Being injured like that means not only that the player cannot execute, but it also means the opponent’s task is easier. The other team can run at a wounded player, lay off a wounded player and put more players on others, or design their schemes knowing that the wounded team has fewer options. In this case, leaving is not quitting but is doing the right thing to protect the team and integrity of performance.

But leaving can involve a deeper moral assessment of one-self. A player  can realize that he or she have lost the motivation or joy in playing. More than one good player retires because they realize that they can no longer bring the level of energy and commitment needed by them to play at the highest level they are capable of.  This involves their own private brutal assessment of who they are and what they could once achieve and what now can achieve.

Athletes may come to realize that  their body has slowed or betrayed them and even if they try, they cannot bring the level of excellence they demand of themselves or their team needs. They know that 80 percent of them is not the best they can do and that the team does suffer when they play at 80 percent even if the team wants them. They also know that as an athlete he or she will struggle with a nagging sense of failure.
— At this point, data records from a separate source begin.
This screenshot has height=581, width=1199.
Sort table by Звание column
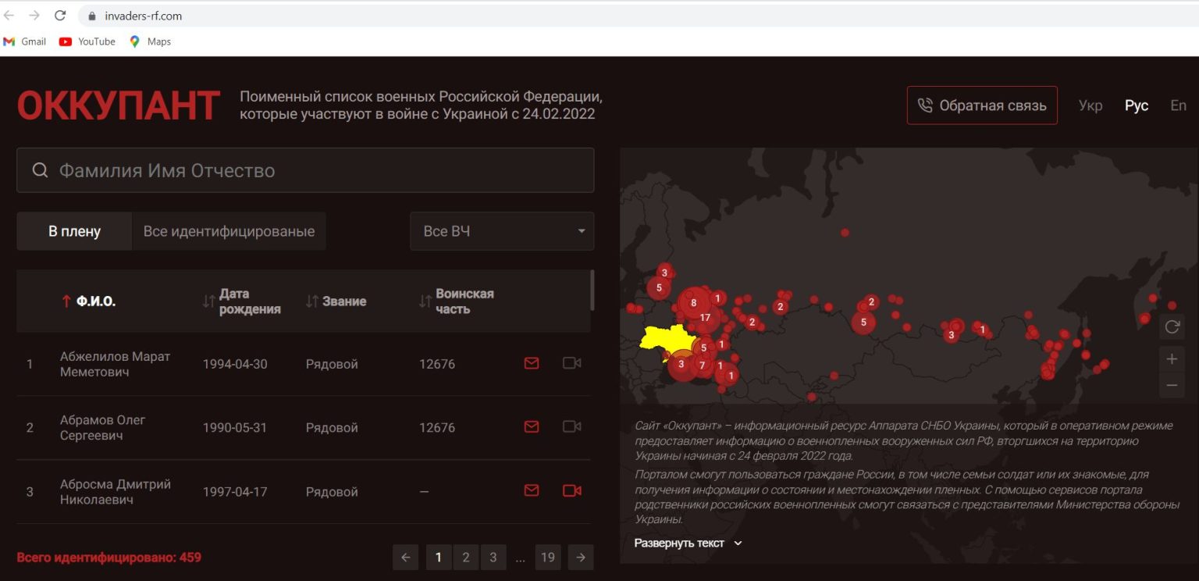pos(343,301)
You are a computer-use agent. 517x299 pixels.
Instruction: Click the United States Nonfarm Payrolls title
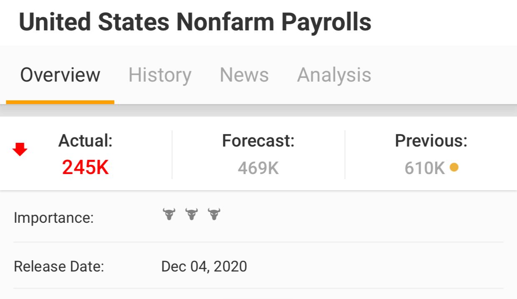195,22
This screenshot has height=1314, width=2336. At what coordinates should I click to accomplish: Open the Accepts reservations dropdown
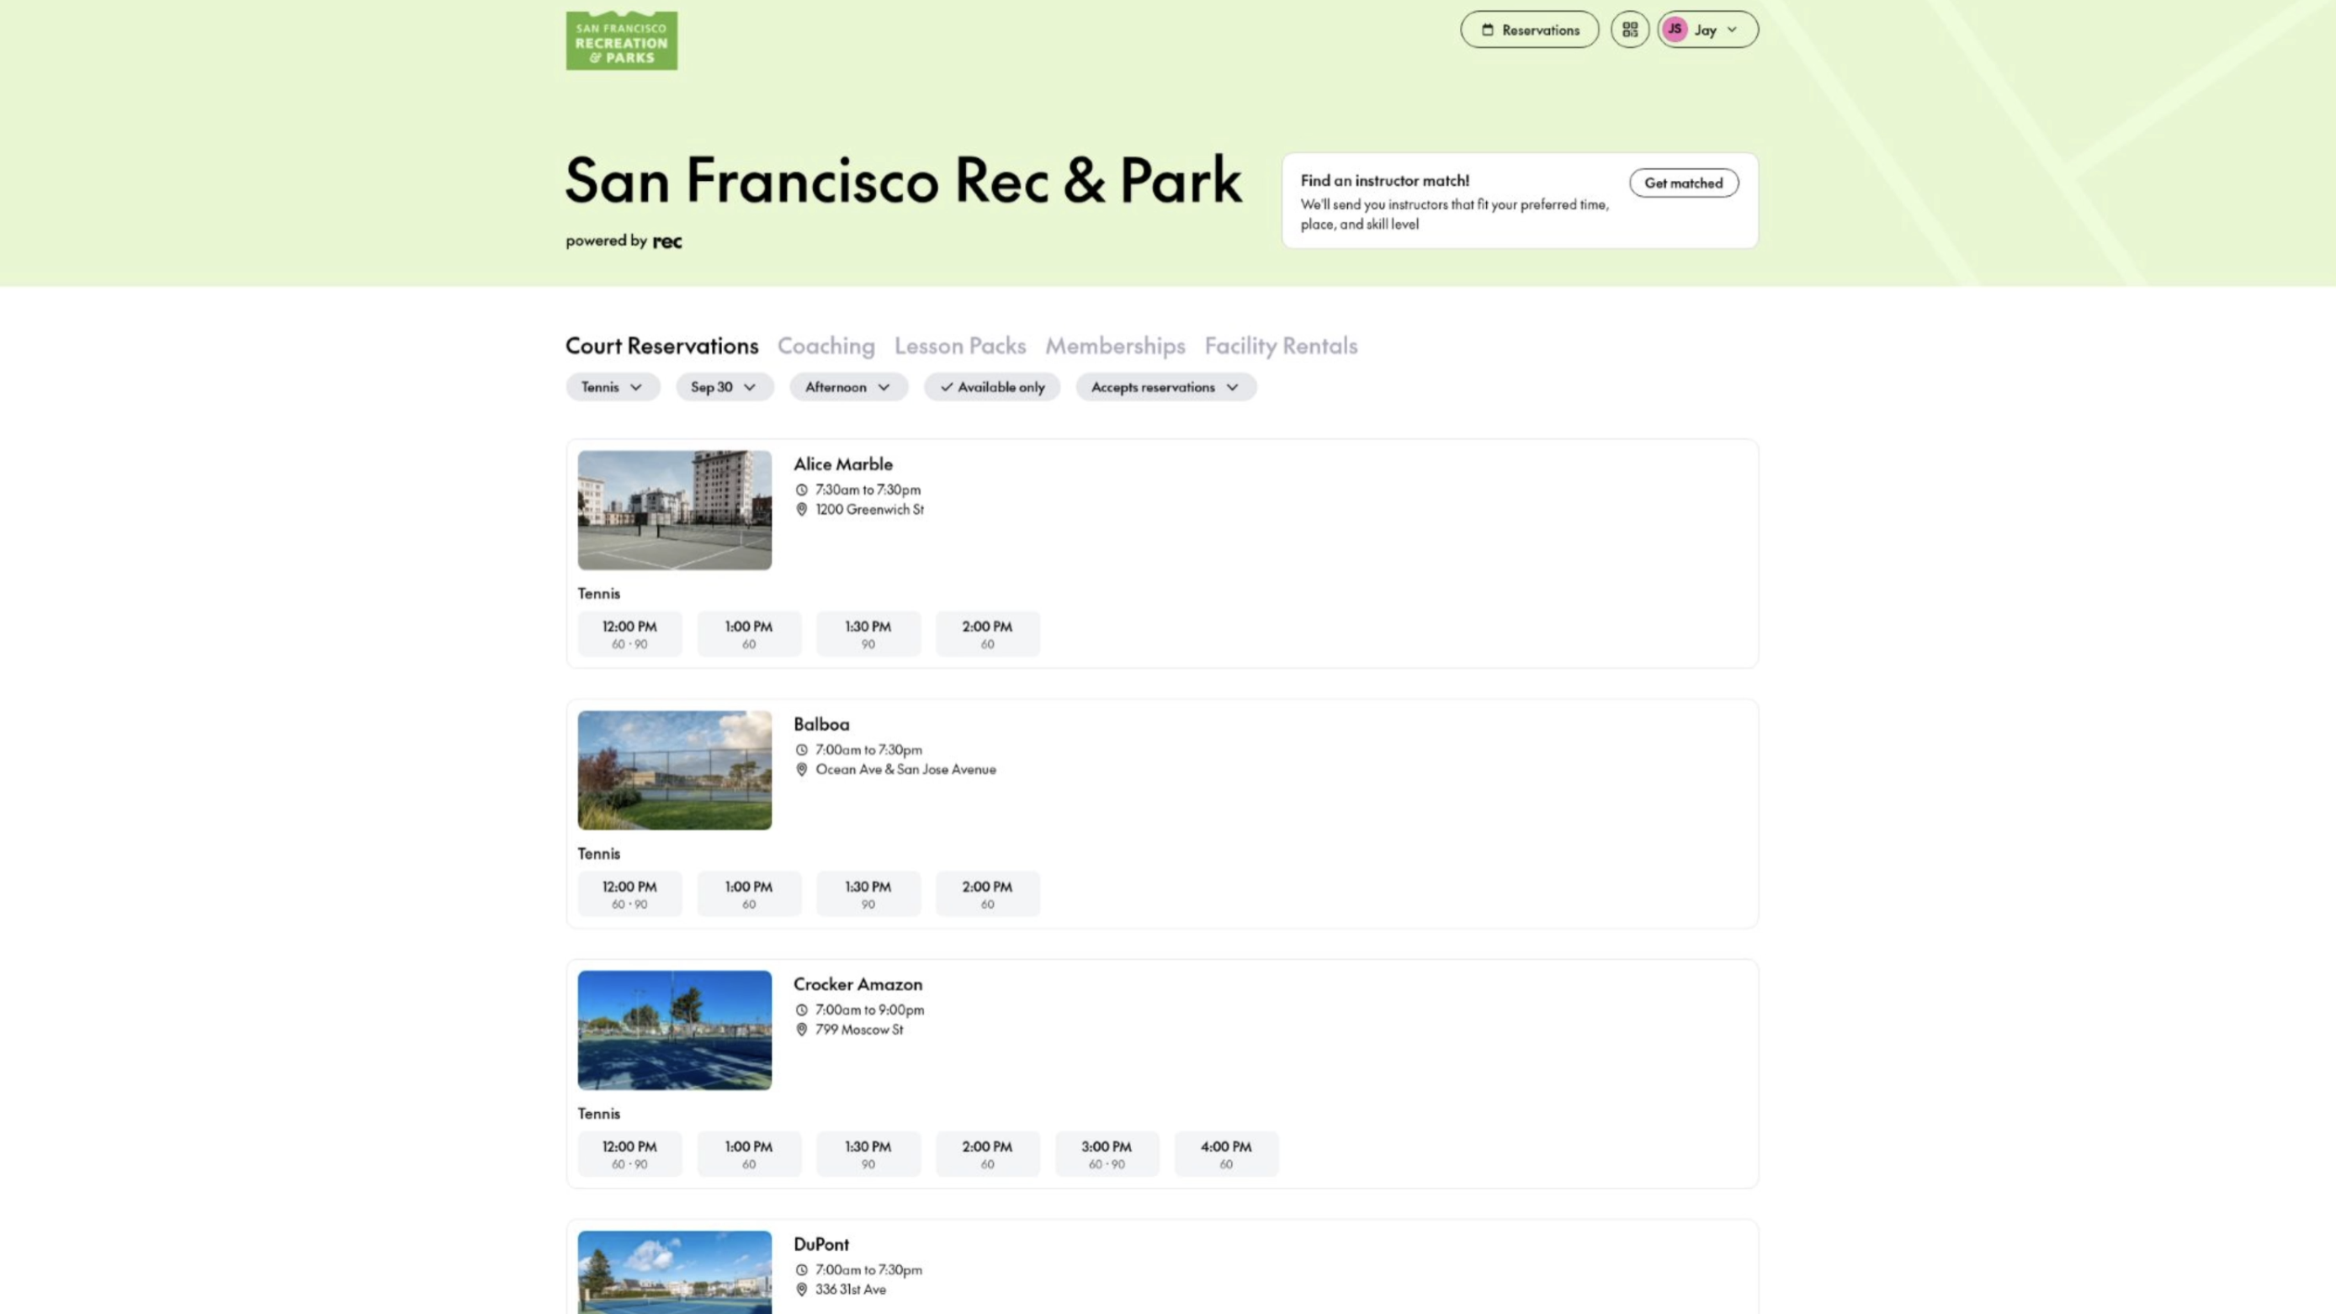1165,387
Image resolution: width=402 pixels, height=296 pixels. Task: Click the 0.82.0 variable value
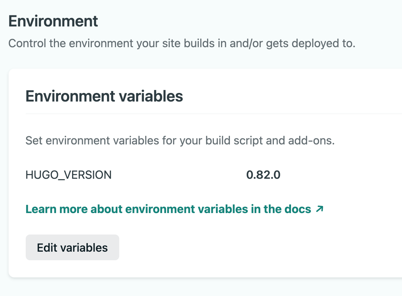pyautogui.click(x=263, y=175)
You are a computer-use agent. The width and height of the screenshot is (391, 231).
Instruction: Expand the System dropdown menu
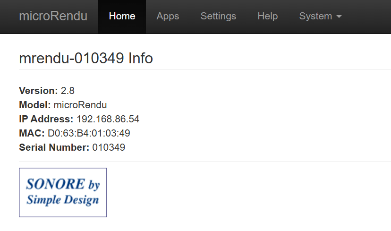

This moral honesty deserves to be honored because it is very very hard for athletes to leave their sport. . Many players play on past their prime and endanger themselves and hurt their teams.

The decision here means the athlete chooses to leave the game at that level. They resign from play. This decision is very different from the claim they quit.


Recently Wayne Gretzky, one of the greatest hockey players of all time, turned fifty. Gretzky left hockey, he retired from the game, and he chose to leave while he was still playing incredibly well. He quit, but not in the ugly sense of quitting on himself and his team. He chose to quit the game with dignity and out of free choice. For reasons that made strong moral sense. We would be better off if most athletes heeded his approach.
When asked today about the decision he responds, Wayne Gretzky describes it this way, "I knew I was done. I spent the last month of that season pondering"... "Is this the right decision or should I go for one more year?' Once I made the decision, I knew it was right. I knew I could still compete, but not at the level I was comfortable."..."The older you get as an athlete, the more work you have to put in off the ice during the season and off the ice during the offseason. I knew, mentally, that I didn't want to be doing that anymore." 


Not only athletes face these decisions. We all face those moments when we are tempted to quit, many of us who have gone through rehab from surgery know that, but all of us face demands in life that stretch and push us and demand sacrifices form us. All of are  tempted to quit. But we all also face moments when it is time, time to examine the fit with our life and skills and aspirations. Time to decide if our life path needs to change. We should honor these moments in our life and honor the athletes as they play out this human moment.